__Records provided__:
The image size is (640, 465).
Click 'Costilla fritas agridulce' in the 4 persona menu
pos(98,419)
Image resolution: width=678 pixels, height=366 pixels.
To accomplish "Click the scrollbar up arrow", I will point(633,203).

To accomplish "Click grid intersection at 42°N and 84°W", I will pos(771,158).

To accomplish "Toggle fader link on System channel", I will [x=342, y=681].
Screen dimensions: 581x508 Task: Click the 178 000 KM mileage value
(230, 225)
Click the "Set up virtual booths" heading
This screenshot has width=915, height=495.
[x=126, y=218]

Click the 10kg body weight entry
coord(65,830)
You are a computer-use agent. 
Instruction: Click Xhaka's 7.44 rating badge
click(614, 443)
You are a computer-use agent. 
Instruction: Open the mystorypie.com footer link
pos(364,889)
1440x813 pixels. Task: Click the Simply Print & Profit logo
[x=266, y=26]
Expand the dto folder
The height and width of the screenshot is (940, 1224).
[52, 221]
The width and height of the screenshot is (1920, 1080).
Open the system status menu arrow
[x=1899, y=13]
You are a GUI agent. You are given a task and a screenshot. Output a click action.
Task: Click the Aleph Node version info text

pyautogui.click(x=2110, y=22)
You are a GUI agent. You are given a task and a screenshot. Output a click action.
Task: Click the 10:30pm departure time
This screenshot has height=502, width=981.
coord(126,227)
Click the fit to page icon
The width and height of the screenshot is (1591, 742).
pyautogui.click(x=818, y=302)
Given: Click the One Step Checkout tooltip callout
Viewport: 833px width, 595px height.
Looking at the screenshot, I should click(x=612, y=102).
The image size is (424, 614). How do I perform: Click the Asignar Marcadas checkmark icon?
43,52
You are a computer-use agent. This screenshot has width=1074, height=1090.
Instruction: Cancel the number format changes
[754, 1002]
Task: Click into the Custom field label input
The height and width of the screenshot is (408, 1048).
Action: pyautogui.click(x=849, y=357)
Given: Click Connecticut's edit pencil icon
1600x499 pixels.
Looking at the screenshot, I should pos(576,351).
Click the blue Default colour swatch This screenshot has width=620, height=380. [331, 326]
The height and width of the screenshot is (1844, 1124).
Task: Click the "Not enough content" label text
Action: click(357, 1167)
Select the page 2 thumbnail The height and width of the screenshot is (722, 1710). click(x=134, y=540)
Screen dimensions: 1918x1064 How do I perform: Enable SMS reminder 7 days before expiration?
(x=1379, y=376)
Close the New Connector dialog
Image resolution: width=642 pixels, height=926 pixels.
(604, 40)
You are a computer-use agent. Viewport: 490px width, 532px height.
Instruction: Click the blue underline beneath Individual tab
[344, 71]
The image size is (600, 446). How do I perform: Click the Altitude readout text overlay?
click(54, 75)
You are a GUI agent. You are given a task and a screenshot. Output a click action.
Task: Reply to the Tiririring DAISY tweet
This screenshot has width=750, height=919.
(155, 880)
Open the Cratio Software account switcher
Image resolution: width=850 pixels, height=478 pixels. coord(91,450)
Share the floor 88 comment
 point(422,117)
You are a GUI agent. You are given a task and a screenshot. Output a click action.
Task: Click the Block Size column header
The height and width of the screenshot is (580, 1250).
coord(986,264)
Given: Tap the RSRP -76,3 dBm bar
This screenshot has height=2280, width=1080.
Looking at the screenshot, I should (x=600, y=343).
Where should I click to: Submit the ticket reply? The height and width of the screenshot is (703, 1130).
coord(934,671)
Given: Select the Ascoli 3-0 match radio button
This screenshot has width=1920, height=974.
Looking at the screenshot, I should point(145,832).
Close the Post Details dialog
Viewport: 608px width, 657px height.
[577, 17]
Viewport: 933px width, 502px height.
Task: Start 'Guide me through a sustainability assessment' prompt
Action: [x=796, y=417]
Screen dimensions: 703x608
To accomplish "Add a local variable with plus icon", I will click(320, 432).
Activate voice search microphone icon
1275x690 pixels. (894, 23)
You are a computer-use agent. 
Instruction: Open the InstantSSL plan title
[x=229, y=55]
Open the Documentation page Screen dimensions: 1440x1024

__Work instruction__: Please reproduce each line above exactly as written.

__Task output__:
The image size is (640, 465).
Click 'Costilla fritas agridulce' in the 4 persona menu
pos(98,419)
Image resolution: width=678 pixels, height=366 pixels.
To accomplish "Click the scrollbar up arrow", I will point(633,203).

To accomplish "Click grid intersection at 42°N and 84°W", I will pos(771,158).

To accomplish "Toggle fader link on System channel", I will [x=342, y=681].
Screen dimensions: 581x508 Task: Click the 178 000 KM mileage value
(230, 225)
Click the "Set up virtual booths" heading
This screenshot has width=915, height=495.
[x=126, y=218]

Click the 10kg body weight entry
coord(65,830)
You are a computer-use agent. 
Instruction: Click Xhaka's 7.44 rating badge
click(614, 443)
You are a computer-use agent. 
Instruction: Open the mystorypie.com footer link
pos(364,889)
1440x813 pixels. Task: Click the Simply Print & Profit logo
[x=266, y=26]
Expand the dto folder
The height and width of the screenshot is (940, 1224).
[52, 221]
The width and height of the screenshot is (1920, 1080).
Open the system status menu arrow
[x=1899, y=13]
You are a GUI agent. You are given a task and a screenshot. Output a click action.
Task: Click the Aleph Node version info text

pyautogui.click(x=2110, y=22)
You are a GUI agent. You are given a task and a screenshot. Output a click action.
Task: Click the 10:30pm departure time
This screenshot has height=502, width=981.
coord(126,227)
Click the fit to page icon
The width and height of the screenshot is (1591, 742).
pyautogui.click(x=818, y=302)
Given: Click the One Step Checkout tooltip callout
Viewport: 833px width, 595px height.
Looking at the screenshot, I should click(x=612, y=102).
The image size is (424, 614). How do I perform: Click the Asignar Marcadas checkmark icon?
43,52
You are a computer-use agent. This screenshot has width=1074, height=1090.
Instruction: Cancel the number format changes
[754, 1002]
Task: Click into the Custom field label input
The height and width of the screenshot is (408, 1048).
Action: pyautogui.click(x=849, y=357)
Given: Click Connecticut's edit pencil icon
1600x499 pixels.
Looking at the screenshot, I should pos(576,351).
Click the blue Default colour swatch This screenshot has width=620, height=380. [331, 326]
The height and width of the screenshot is (1844, 1124).
Task: Click the "Not enough content" label text
Action: click(357, 1167)
Select the page 2 thumbnail The height and width of the screenshot is (722, 1710). click(x=134, y=540)
Screen dimensions: 1918x1064 How do I perform: Enable SMS reminder 7 days before expiration?
(x=1379, y=376)
Close the New Connector dialog
Image resolution: width=642 pixels, height=926 pixels.
(604, 40)
You are a computer-use agent. Viewport: 490px width, 532px height.
Instruction: Click the blue underline beneath Individual tab
[344, 71]
The image size is (600, 446). How do I perform: Click the Altitude readout text overlay?
click(54, 75)
You are a GUI agent. You are given a task and a screenshot. Output a click action.
Task: Reply to the Tiririring DAISY tweet
This screenshot has width=750, height=919.
(155, 880)
Open the Cratio Software account switcher
Image resolution: width=850 pixels, height=478 pixels. coord(91,450)
Share the floor 88 comment
 point(422,117)
You are a GUI agent. You are given a task and a screenshot. Output a click action.
Task: Click the Block Size column header
The height and width of the screenshot is (580, 1250).
coord(986,264)
Given: Tap the RSRP -76,3 dBm bar
This screenshot has height=2280, width=1080.
Looking at the screenshot, I should (x=600, y=343).
Where should I click to: Submit the ticket reply? The height and width of the screenshot is (703, 1130).
coord(934,671)
Given: Select the Ascoli 3-0 match radio button
This screenshot has width=1920, height=974.
Looking at the screenshot, I should point(145,832).
Close the Post Details dialog
Viewport: 608px width, 657px height.
[577, 17]
Viewport: 933px width, 502px height.
Task: Start 'Guide me through a sustainability assessment' prompt
Action: [x=796, y=417]
Screen dimensions: 703x608
To accomplish "Add a local variable with plus icon", I will click(320, 432).
Activate voice search microphone icon
1275x690 pixels. (894, 23)
You are a computer-use agent. 
Instruction: Open the InstantSSL plan title
[x=229, y=55]
Open the Documentation page Screen dimensions: 1440x1024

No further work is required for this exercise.